Her children are grown. "For twenty-seven of her forty-six years she had been in a well-matched marriage with a man she loved and who loved her and whom she married before finishing her arts-and-letters degree, still a virgin and without any previous relationships."
So begins the mystery of Ana Magdalena's carnal pursuits.
A few years earlier, Ana Magdalena had buried her mother on an island that had been her lifelong home. Every August, on the anniversary of her mother's death, she travels to the island to place a bouquet of gladioli on her grave. She's fallen into a routine, hiring the same taxi to the same hotel, visiting the cemetery in the afternoon, relaxing back at the hotel in the evening, returning home on the morning ferry.
She knows when she steps off the ferry that this time will be different. Boarding the ferry the next morning, she's not sure why she did it. She doesn't even know his name and she's torn between rage and insult that he left a twenty-dollar bill on the bedside table before quietly slipping away at dawn.
Back home, Ana Magdalena revels in the memories of the love life she's had with her husband. Passionate sex, frequent and urgent enough to risk getting caught coupling in inappropriate places. He's still a good lover.

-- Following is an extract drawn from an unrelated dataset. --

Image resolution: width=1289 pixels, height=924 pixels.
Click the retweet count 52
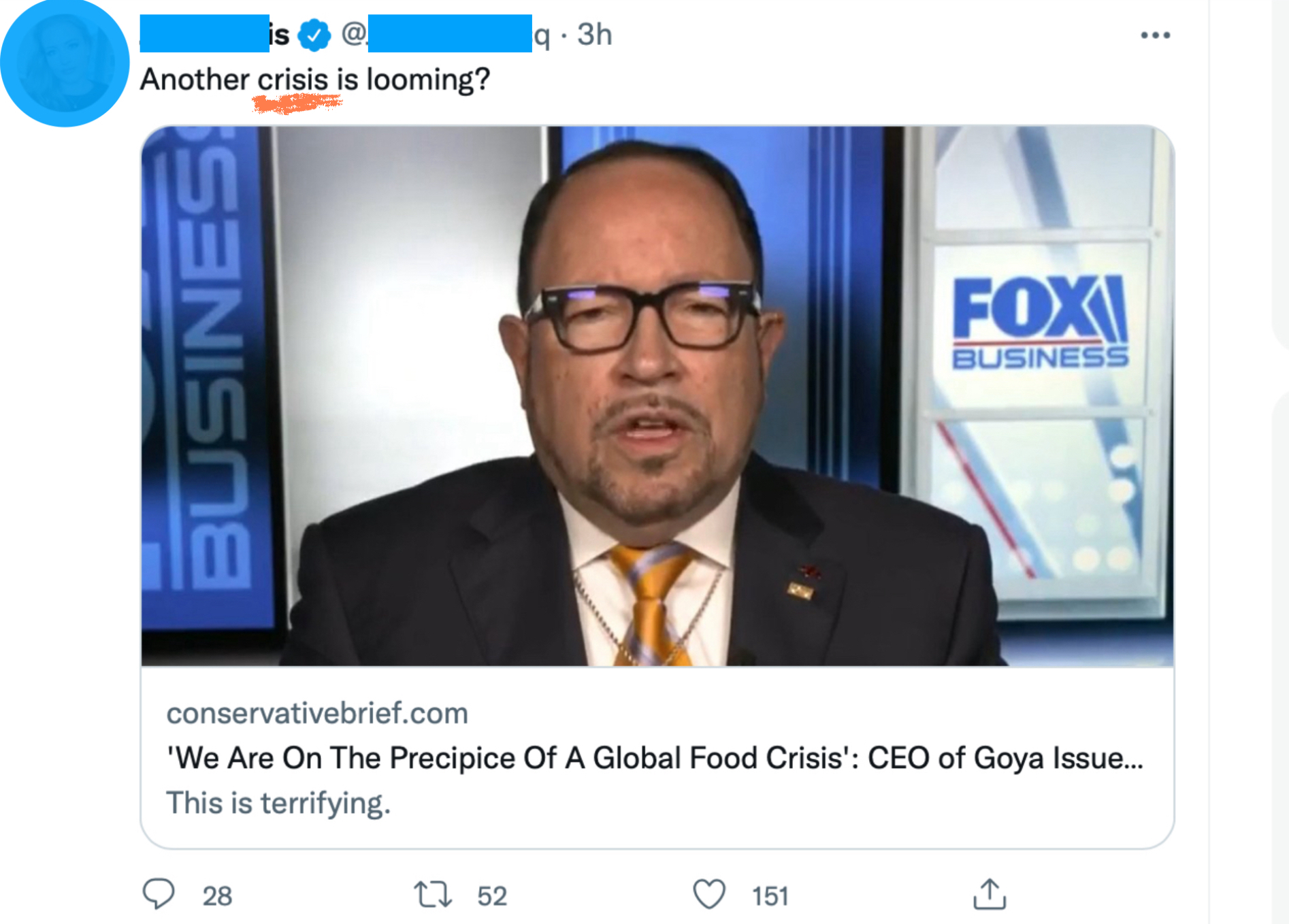492,896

She doesn't feel she's lacking sexual satisfaction from her husband and doesn't really care that he's had a few other lovers over the years. But when August comes around again, she is determined to find another lover. Each year is different, a different man, a different experience.
All of them involve unsettling passion, ". . . they threw themselves into the inconceivable pleasure of brute force subjugated by tenderness."
Gabriel García Márquez (1927-2014) should be happy, as I am, that his family unearthed and published what is a final brushstroke on the broad canvas of his career.